Assignment: Reproduce exactly, and exclusively, the lines from the line containing "Task: Lock the audio track with the lock icon" through the final line of the listing below.

-------

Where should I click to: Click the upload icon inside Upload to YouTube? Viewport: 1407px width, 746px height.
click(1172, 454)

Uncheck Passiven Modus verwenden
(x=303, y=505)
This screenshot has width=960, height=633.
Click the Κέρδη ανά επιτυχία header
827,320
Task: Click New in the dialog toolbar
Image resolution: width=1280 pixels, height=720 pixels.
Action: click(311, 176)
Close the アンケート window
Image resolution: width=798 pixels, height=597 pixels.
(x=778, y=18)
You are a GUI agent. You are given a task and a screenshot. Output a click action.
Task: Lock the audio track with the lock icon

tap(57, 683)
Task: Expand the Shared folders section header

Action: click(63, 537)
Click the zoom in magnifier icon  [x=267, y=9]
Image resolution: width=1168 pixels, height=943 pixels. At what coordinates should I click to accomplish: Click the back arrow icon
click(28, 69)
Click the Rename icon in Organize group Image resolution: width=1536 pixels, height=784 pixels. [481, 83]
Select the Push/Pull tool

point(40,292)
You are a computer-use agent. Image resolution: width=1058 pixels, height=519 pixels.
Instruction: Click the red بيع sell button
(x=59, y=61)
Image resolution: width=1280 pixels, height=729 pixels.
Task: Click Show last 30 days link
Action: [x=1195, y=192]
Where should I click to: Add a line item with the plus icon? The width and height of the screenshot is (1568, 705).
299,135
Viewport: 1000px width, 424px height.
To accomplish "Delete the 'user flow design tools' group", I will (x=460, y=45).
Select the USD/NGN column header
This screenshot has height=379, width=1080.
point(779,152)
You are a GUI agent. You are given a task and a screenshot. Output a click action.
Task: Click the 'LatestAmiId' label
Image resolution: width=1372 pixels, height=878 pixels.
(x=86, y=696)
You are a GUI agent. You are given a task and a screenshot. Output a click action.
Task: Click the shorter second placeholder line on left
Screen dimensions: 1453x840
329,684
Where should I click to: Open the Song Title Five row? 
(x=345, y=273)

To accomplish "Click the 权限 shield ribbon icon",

-------

Result below:
Task: Lock the audio track with the lock icon

tap(57, 683)
Task: Expand the Shared folders section header

Action: click(63, 537)
Click the zoom in magnifier icon  [x=267, y=9]
Image resolution: width=1168 pixels, height=943 pixels. At what coordinates should I click to accomplish: Click the back arrow icon
click(28, 69)
Click the Rename icon in Organize group Image resolution: width=1536 pixels, height=784 pixels. [481, 83]
Select the Push/Pull tool

point(40,292)
You are a computer-use agent. Image resolution: width=1058 pixels, height=519 pixels.
Instruction: Click the red بيع sell button
(x=59, y=61)
Image resolution: width=1280 pixels, height=729 pixels.
Task: Click Show last 30 days link
Action: [x=1195, y=192]
Where should I click to: Add a line item with the plus icon? The width and height of the screenshot is (1568, 705).
299,135
Viewport: 1000px width, 424px height.
To accomplish "Delete the 'user flow design tools' group", I will (x=460, y=45).
Select the USD/NGN column header
This screenshot has height=379, width=1080.
point(779,152)
You are a GUI agent. You are given a task and a screenshot. Output a click action.
Task: Click the 'LatestAmiId' label
Image resolution: width=1372 pixels, height=878 pixels.
(x=86, y=696)
You are a GUI agent. You are given a task and a screenshot. Output a click action.
Task: Click the shorter second placeholder line on left
Screen dimensions: 1453x840
329,684
Where should I click to: Open the Song Title Five row? 
(x=345, y=273)

To accomplish "Click the 权限 shield ribbon icon",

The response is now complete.